Amarena con i suoi cuccioli in un video del 26 agosto a San Sebastiano dei Marsi Foto LaPresse

COSA POSSIBILE PER CHI possiede un’arma, e di fatto l’uomo che ha fatto fuoco contro l’orsa – che solo tre giorni fa aveva conquistato un lancio di agenzia, con un video visibile in rete in cui attraversa la strada con i suoi due cuccioli tranquillamente davanti ai cittadini – è un cacciatore. E ha sparato alla vigilia di un’apertura anticipata della caccia (fissata per oggi, 2 settembre) contro cui si è esposta la Lipu, che ha denunciato «l’illegittimità della situazione venatoria italiana». Secondo l’organizzazione lo Stato è assente, e fa poco contro il bracconaggio. Secondo l’Enpa si sono consumati numerosi reati: uccisione di animali, tentato maltrattamento di animali (i cuccioli), uso di armi in centro abitato, distruzione del patrimonio indisponibile dello Stato. Ieri almeno non è rimasto in silenzio il presidente della Regione Abruzzo, Marsilio, qualificando l’uccisione di Amarena come «atto gravissimo nei confronti dell’intera regione che lascia dolore e rabbia per un gesto incomprensibile».

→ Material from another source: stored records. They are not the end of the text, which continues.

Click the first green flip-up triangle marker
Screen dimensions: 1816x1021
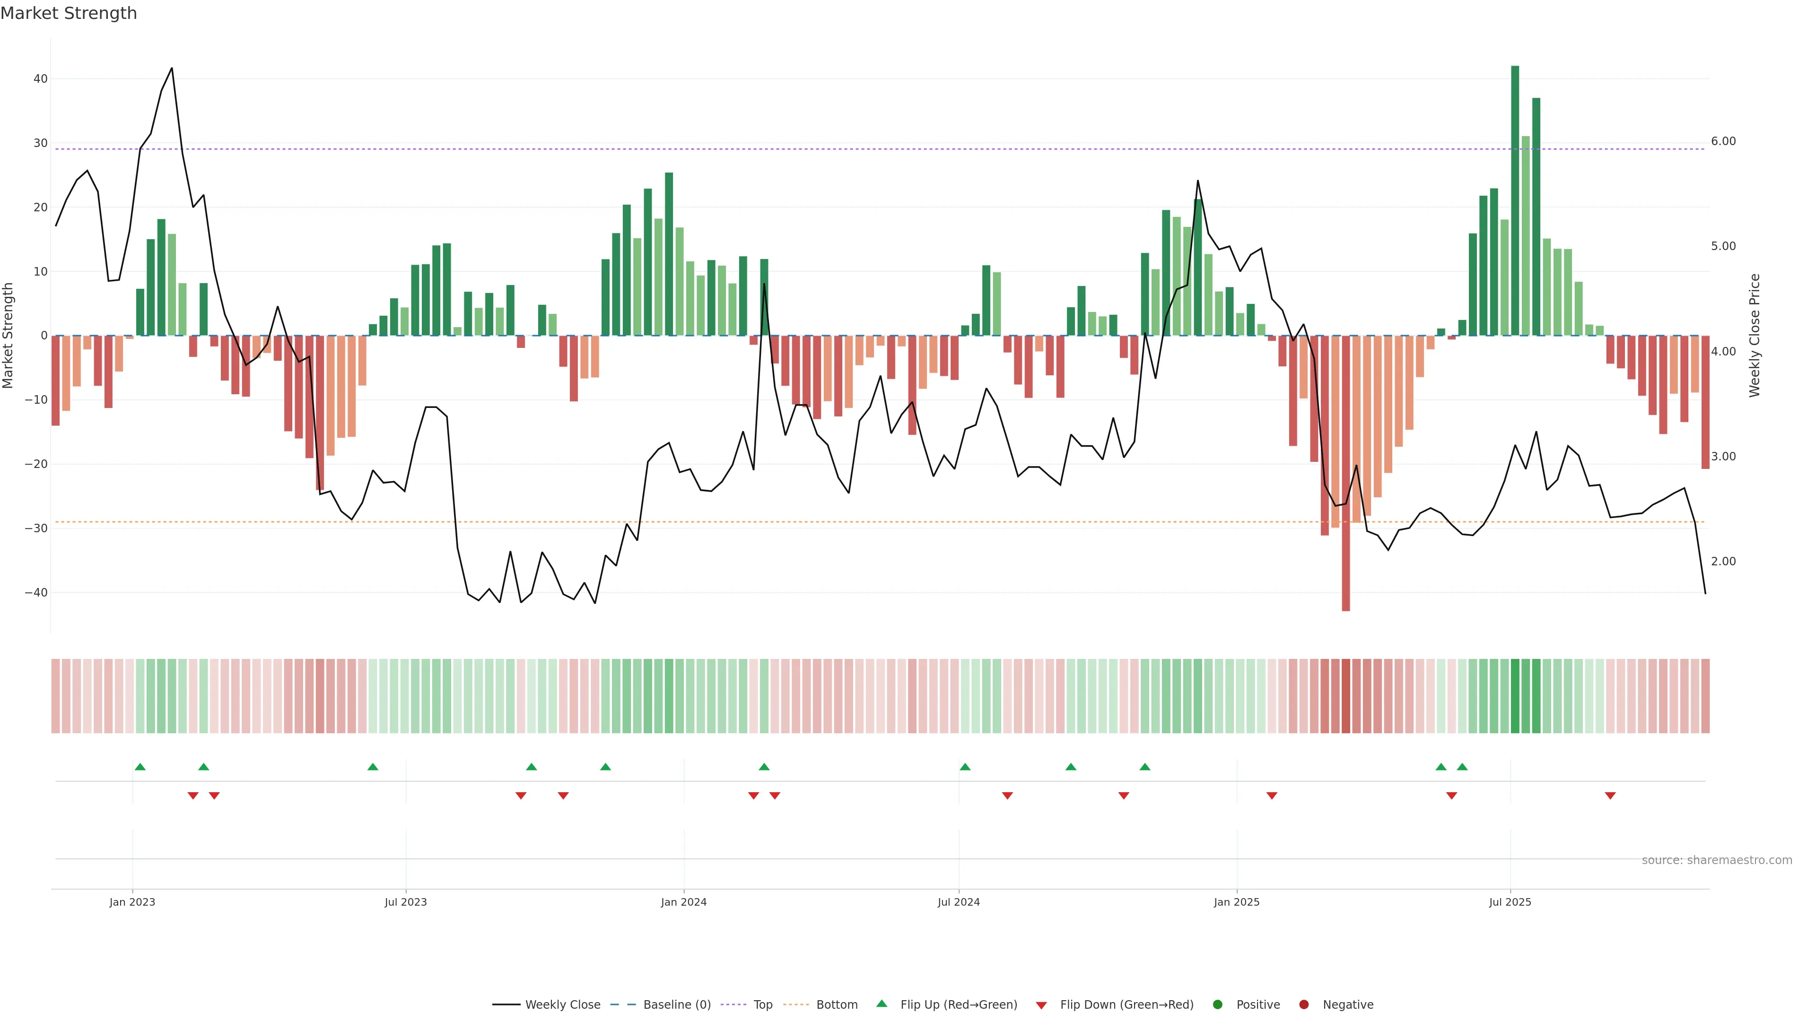click(x=140, y=767)
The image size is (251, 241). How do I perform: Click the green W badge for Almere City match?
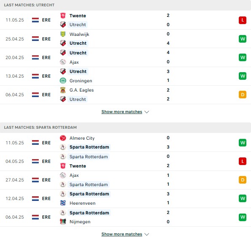click(243, 143)
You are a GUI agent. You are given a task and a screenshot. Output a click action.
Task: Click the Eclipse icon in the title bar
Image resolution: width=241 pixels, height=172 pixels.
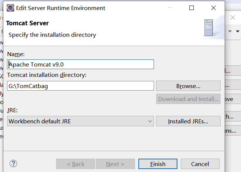(x=11, y=8)
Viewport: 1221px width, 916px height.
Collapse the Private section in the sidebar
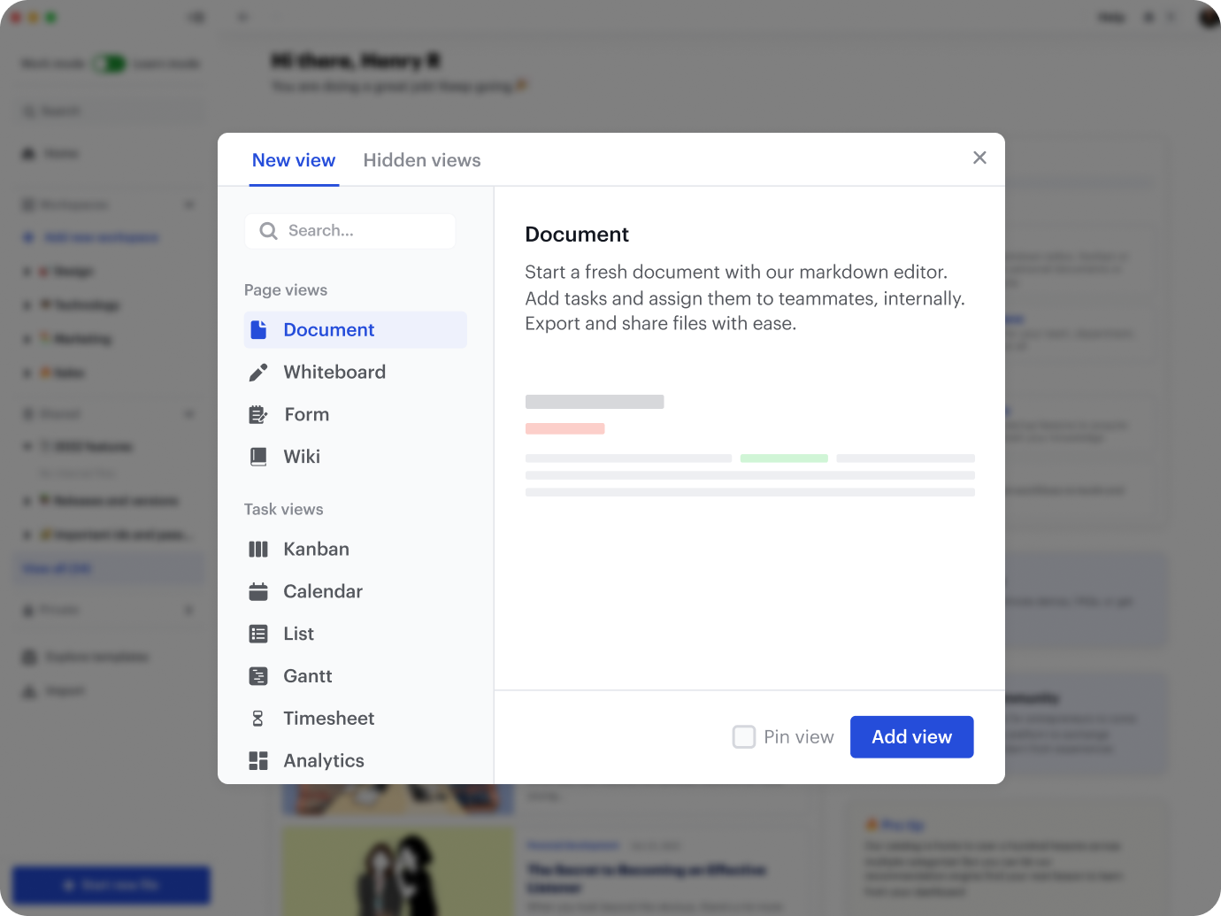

Ieri in tanti hanno salutato Amarena: il Comune di Villalago (Aq), che è nel cuore del Parco nazionale ed è uno dei più frequentati dall’orsa, a trenta chilometri da dov’è stata uccisa, ha scritto su Facebook: «Tutti i nostri sacrifici e tutta la nostra passione sono svaniti in un secondo. Perdiamo un pezzo di cuore e un pezzo della nostra storia. Oggi più che mai siamo convinti della bontà delle nostre azioni e del nostro operato ma anche del fallimento delle chiacchiere da salotto». Un testo che fa il paio con quello di Luciano Sammarone, direttore del Parco nazionale: «Abbiamo detto e ridetto “siamo modello, l’Abruzzo è modello”… Non siamo modello di niente. Davanti agli omicidi che sentiamo al telegiornale, l’uccisione di un’orsa sempre niente a confronto, ma non è così».

IL TEMA DA INDAGARE a fondo è il nostro rapporto con il selvatico: lo si può fare a partire dall’orso marsicano, ascoltando su Raiplay Sound Orsa minore (ieri il podcast è stato dedicato ad Amarena, che è la protagonista di una puntata) oppure leggendo il libro di Mary Roach Wanted!, recentemente tradotto da Aboca edizioni. La prima parte del testo della giornalista scientifica che scrive per New York Times Magazine e National Geographic è dedicata proprio all’orso, e a capire come si costruiscono regole per una possibile convivenza pacifica, una necessaria coesistenza.